Work order: Print out the entries from the line containing "Given: Click the" through the last line, exactly, and print nothing else. Pictures are not copied.

----- Raw data -----

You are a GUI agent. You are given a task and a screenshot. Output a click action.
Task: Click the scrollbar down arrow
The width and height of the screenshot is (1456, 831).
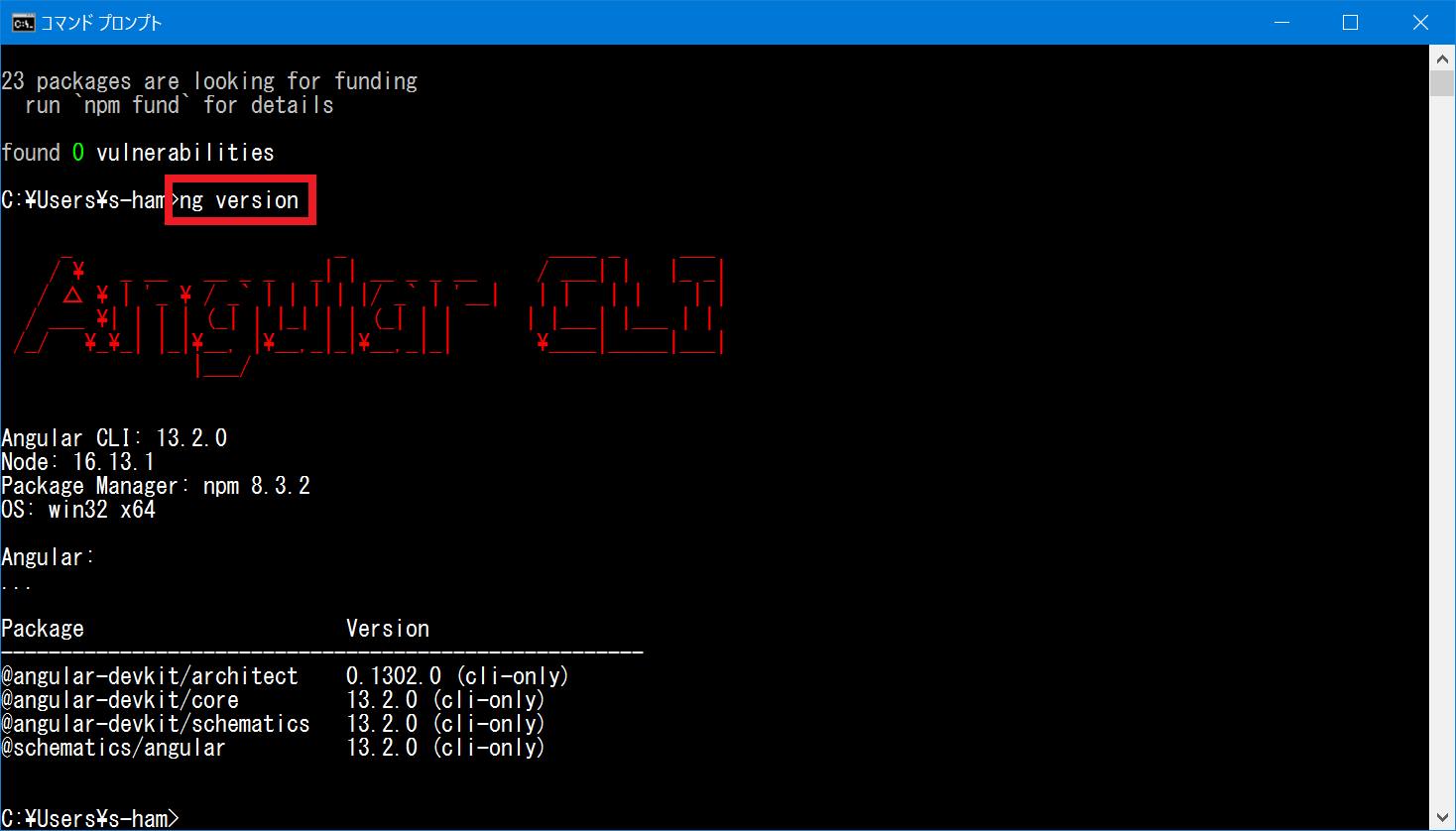(1443, 819)
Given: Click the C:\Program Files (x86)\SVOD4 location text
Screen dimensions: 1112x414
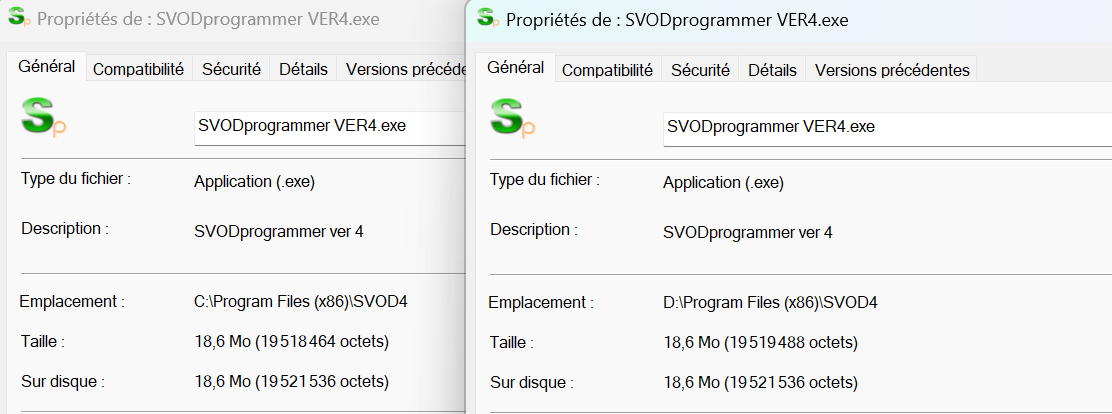Looking at the screenshot, I should pos(300,301).
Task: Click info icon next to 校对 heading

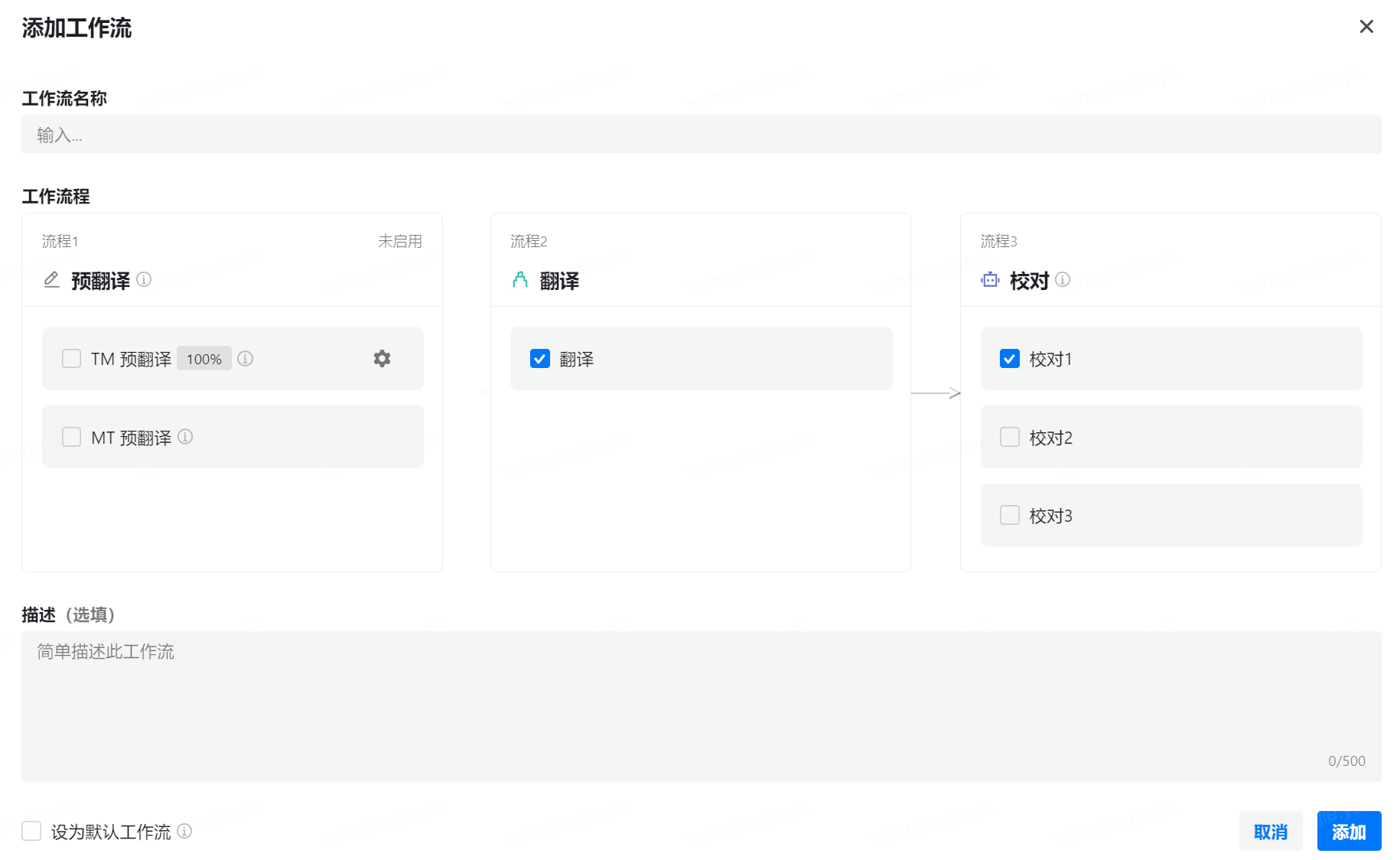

-----

Response to the task:
Given: Click the C:\Program Files (x86)\SVOD4 location text
Screen dimensions: 1112x414
Looking at the screenshot, I should pos(300,301).
Task: Click info icon next to 校对 heading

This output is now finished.